Great Expectations is about original sin, which works through covetousness and ambition to corrupt temporal wealth and success — be it by hard labour or inherited. The poisonous fruit usually produced is vengeance, thanklessness, contempt, a scything tongue. Dickens is clear: we are slaves to sin, it is part of our very nature from birth. The story shows this truth as iniquity bears itself out in every choice the characters make — even when they think they are making a choice for good.
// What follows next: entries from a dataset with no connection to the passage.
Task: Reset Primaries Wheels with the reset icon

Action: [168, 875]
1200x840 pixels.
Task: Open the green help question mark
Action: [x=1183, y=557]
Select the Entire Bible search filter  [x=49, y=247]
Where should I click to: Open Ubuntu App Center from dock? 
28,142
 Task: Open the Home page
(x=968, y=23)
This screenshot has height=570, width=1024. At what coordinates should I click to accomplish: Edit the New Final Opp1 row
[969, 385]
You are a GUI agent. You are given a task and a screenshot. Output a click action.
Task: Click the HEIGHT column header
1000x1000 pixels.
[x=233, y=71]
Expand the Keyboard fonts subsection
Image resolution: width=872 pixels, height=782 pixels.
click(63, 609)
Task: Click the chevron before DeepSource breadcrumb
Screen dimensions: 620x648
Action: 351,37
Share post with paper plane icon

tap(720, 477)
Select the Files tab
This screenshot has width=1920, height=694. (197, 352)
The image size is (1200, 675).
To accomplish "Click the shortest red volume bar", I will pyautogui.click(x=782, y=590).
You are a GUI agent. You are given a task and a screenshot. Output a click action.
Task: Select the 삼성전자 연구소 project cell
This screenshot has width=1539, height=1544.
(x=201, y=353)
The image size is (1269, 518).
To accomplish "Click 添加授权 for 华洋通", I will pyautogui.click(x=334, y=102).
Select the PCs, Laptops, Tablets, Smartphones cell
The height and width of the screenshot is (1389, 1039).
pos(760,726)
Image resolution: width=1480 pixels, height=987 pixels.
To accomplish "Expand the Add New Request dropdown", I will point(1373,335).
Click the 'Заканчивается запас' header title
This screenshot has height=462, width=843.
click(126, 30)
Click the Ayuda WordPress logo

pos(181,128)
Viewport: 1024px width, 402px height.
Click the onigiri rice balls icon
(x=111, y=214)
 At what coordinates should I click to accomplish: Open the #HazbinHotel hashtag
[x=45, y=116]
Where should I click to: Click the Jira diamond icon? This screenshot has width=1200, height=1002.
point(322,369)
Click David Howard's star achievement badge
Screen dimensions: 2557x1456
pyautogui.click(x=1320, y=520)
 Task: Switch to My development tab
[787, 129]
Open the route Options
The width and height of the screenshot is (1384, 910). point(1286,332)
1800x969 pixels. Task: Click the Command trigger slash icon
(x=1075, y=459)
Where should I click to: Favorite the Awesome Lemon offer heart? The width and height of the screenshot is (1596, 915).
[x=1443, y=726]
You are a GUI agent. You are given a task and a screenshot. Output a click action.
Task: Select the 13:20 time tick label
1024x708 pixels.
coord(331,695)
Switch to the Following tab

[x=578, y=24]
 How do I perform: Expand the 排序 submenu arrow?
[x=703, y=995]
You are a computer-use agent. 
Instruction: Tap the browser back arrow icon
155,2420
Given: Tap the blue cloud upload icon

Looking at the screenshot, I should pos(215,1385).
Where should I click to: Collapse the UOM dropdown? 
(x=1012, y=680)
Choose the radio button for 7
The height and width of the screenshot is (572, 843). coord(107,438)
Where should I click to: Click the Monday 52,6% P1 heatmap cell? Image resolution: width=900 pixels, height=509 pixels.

It is also about crippling guilt under the law, natural and created. The story illustrates profoundly and often what St. Paul writes about in Romans 3:9-20 — “None is righteous, no, not one… through the law comes knowledge of sin.” But it is also about repentance and the forgiveness of sins: repentance and forgiveness saturates this story, and also the good fruit it bears. Where there is no recognition of sin, no contrition that one is a sinner and has sinned against those one loves, no forgiveness or the humility to seek it, destruction follows.
The story also illustrates vividly true love — not just the romantic kind between man and woman, but the deep love and loyalty between friends, the formidable bond of love between members of family. Where this love does not exist or is rejected, death and hate and cruelty is shown rushing to fill the void.
Also not to be lost in everything is the importance of vocation. Pip desires from the very first pages to be a blacksmith, like his dear brother-in-law and teacher, Joe. It is only when Pip is infatuated with a forbidden fruit (Estella), and given wealth, that he engages in reckless abandon to achieve what the world defines as ‘great expectations’. It is when Pip replaces truth for falsehood, to be someone he is not and part of a world that was never meant to be his calling, that he becomes blind to the reality that he is (with others) but a pawn in someone else’s wicked schemes.
All-in-all, Great Expectations is a superb presentation of Jesus’ parable of the prodigal son; it is a sobering cautionary tale; it is a tale with a solemn victory — not of the kind that comes with fanfares and parades, but of the soul and heart.
Great Expectations is a story worth every minute you are willing to give it, even if it takes weeks and months to get through its chapters.